What to produce ▸ Find the word "Policy" in the data, then copy each line where it is found.

- - - - - - -

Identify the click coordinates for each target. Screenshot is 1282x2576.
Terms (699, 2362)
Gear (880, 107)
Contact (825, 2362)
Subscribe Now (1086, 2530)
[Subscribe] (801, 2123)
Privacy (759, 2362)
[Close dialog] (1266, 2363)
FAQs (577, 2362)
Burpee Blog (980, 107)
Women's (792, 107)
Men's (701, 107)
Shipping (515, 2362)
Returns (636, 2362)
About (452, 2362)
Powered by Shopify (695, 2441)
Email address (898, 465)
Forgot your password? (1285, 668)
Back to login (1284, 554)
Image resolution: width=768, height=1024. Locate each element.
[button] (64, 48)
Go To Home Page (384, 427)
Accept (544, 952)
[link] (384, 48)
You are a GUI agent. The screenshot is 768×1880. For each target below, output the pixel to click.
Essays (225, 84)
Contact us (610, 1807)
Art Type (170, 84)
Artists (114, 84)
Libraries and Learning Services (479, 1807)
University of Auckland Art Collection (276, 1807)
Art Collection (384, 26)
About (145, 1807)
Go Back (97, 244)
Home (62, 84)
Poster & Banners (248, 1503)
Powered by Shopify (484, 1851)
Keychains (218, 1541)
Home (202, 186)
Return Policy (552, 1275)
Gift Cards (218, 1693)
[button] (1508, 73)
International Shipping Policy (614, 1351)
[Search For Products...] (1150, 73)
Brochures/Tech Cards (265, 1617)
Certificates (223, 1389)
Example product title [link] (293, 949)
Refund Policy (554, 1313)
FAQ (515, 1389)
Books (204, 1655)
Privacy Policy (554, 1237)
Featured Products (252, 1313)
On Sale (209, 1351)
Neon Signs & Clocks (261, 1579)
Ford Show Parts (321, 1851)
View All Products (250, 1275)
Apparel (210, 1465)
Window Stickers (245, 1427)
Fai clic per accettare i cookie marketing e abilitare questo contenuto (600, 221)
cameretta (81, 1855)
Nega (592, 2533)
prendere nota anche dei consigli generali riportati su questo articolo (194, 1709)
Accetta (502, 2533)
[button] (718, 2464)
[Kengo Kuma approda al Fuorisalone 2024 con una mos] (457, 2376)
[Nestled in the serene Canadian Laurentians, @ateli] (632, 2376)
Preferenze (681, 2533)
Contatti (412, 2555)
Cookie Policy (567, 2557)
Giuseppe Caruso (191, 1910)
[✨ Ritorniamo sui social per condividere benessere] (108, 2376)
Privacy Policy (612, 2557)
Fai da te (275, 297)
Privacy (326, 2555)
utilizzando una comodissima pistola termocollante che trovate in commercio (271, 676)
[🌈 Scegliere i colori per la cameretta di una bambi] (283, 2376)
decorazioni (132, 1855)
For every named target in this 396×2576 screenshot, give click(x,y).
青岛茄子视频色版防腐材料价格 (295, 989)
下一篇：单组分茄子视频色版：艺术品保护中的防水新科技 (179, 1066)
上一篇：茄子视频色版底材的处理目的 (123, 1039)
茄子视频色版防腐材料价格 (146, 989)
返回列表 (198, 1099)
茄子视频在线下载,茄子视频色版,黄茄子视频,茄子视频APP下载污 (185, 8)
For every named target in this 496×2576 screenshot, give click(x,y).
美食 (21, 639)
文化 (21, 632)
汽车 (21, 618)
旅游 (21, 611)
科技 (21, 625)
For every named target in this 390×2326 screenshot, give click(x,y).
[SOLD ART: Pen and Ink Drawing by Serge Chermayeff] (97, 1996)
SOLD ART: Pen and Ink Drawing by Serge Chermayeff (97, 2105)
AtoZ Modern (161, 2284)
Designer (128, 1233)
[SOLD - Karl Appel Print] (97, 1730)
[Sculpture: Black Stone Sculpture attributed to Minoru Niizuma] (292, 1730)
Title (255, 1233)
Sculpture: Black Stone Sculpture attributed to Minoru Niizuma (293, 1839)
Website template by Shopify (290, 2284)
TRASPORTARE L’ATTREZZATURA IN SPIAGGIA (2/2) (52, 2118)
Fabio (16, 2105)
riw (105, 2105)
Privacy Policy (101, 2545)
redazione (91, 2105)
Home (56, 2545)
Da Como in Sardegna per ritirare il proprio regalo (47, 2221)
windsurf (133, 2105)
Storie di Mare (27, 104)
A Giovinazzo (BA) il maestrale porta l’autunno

- - - - - - -

Response below ▸
Return Policy (552, 1275)
International Shipping Policy (614, 1351)
Refund Policy (554, 1313)
Privacy Policy (554, 1237)
Cookie Policy (567, 2557)
Privacy Policy (612, 2557)
Privacy Policy (101, 2545)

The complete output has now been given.